You sure? I have heard a number of unoccupied locked up cars with their fans running. Should turn off in a minute or two though. I believe my 1989 Nissan did this as well.
I just spent a few minutes looking this up (since it is normal in my experience as well). For the 1996-2000 Chrysler Town & Country series, this is not normal and is a known and somewhat common problem. The location of the fan relay is conducive to failure.
Yeah, I’ll amend my post and say it’s not normal for this vehicle.
All my googling says it’s a fan relay, but even with a new relay the problem persists. I have no desire to start tracing an intermittent electrical circuit failure; if that’s my only option it may be time to part with it. It’s our 3rd vehicle and not vital, but I’d like to get it running reliably again rather than scrap it.

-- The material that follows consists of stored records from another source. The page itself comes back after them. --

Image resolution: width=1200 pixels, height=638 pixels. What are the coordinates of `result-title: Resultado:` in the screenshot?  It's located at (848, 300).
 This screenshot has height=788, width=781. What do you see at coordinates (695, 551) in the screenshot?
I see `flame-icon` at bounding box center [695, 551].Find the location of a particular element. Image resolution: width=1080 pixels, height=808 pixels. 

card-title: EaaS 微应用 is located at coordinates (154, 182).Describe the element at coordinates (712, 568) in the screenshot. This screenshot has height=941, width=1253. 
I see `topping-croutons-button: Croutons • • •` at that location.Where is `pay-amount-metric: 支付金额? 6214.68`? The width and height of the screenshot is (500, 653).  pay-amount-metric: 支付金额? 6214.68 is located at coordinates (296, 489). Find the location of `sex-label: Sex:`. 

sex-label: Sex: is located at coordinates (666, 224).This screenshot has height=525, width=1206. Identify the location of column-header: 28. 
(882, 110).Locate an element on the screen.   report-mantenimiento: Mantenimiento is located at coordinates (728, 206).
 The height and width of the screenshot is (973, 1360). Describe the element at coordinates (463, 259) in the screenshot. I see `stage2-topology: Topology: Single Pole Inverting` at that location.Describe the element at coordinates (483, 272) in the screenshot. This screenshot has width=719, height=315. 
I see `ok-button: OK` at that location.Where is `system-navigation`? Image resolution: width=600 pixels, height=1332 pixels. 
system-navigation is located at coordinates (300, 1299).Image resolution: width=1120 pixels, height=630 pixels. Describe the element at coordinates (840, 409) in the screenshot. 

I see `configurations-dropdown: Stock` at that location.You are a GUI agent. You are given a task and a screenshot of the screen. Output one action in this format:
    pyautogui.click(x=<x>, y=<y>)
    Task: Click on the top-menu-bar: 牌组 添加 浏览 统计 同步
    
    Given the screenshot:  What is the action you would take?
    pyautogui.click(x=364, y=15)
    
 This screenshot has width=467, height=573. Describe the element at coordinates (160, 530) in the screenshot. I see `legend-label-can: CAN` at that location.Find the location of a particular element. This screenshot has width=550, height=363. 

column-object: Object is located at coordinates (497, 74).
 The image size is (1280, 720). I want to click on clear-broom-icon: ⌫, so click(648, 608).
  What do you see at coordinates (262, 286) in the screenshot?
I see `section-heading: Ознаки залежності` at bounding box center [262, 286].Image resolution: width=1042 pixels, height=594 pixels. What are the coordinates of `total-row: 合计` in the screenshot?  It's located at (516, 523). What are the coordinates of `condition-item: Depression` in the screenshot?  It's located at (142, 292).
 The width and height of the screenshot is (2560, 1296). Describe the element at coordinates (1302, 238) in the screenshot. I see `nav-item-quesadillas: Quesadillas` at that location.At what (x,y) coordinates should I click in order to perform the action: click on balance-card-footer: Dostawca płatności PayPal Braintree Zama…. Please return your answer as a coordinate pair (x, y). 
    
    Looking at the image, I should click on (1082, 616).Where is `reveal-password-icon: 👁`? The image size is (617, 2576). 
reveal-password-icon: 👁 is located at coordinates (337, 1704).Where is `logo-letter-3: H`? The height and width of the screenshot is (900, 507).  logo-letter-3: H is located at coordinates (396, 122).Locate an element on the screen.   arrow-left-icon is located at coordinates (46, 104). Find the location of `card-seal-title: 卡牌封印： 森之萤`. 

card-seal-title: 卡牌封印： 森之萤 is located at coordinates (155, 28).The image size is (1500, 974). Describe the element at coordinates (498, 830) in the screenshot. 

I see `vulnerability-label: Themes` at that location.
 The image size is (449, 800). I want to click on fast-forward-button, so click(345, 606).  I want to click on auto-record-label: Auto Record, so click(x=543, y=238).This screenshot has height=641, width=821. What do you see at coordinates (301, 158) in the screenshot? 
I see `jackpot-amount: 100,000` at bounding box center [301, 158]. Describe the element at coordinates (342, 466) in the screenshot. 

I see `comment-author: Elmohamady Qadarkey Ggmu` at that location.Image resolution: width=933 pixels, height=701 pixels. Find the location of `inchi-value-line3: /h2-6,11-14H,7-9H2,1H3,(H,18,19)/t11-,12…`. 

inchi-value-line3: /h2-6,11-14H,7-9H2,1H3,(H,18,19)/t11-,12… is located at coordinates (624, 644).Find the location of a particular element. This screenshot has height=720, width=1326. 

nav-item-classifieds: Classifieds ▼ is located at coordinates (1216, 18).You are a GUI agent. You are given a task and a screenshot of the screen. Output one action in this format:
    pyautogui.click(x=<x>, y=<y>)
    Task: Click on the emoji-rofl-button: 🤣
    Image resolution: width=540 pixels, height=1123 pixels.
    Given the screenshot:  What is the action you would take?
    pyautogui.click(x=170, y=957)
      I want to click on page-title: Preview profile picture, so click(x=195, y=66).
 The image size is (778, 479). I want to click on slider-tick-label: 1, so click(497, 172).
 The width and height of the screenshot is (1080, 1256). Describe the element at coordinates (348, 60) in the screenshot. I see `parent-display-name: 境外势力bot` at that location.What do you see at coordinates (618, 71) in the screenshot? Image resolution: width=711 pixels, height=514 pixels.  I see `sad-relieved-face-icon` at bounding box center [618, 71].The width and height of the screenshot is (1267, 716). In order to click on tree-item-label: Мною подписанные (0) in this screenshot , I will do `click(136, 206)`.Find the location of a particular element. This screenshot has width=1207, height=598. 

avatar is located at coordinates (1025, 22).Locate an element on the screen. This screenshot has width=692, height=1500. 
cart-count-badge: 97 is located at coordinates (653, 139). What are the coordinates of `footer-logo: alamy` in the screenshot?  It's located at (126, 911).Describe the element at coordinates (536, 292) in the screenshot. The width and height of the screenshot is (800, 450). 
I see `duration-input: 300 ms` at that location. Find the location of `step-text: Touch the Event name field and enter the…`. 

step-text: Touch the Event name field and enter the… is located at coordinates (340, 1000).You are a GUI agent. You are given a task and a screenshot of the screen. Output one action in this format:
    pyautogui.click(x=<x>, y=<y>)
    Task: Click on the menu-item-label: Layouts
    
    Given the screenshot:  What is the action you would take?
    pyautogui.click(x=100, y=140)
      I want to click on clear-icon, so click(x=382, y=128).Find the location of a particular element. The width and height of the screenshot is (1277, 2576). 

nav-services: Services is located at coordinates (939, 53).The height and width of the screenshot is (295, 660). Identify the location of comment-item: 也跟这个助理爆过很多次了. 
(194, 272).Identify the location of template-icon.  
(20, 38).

I noticed my car doing the same thing last month (fan running for an unusually long time after turning off ignition, when the car and outside temperature were not that hot). Two days later while I was driving, the temperature gauge needle dropped all the way to “C”'and I smelled coolant— which, as it turned out, had sprayed all over the underside of the hood from a broken gasket somewhere. I had to get it towed and the thermostat replaced. </anecdote>
It could be your temperature sending unit. Normally, this would also make the temperature gauge in the car peg, but if there is a separate unit for the cooling system, or some problem that happens only when the ignition is off, then what is happening it that the temperature sending unit is telling the cooling system (probably the water pump in addition to the fans) that the engine is hot, and needs to be cooled. And it keeps telling the system this, even when the engine is actually cold.
I have no idea where the sending unit is in your car, but if it is easy to get to, then it is probably easy to replace. It is probably a cheap part too, and so just as a “Let’s try this and see,” wouldn’t hurt.
Another thing is that if the thermostat is stuck closed, the engine really is hot, and not getting cooled, in spite of the cooling system being on, although this should peg your gauge as well, unless it is just closing prematurely. These are usually cheap parts too, and easy to replace, and need periodic replacing, so if it hasn’t been done in a while, just go ahead and do it.
A long shot is that there’s a lot of junk and air in the cooling system, and the temperature sending unit is located some place where there tends to be an air bubble. This is an old car. When did you last do a flush and fill on the radiator? If it’s overdue, do one.
While the problem is occurring, see if the relay “trigger” wire (terminal 2, light green wire w/ dark blue stripe) is grounded. If so, the PCM (main computer) may be faulty. Before condemning it, check the operation of the coolant temp sensor as suggested by Rivkah.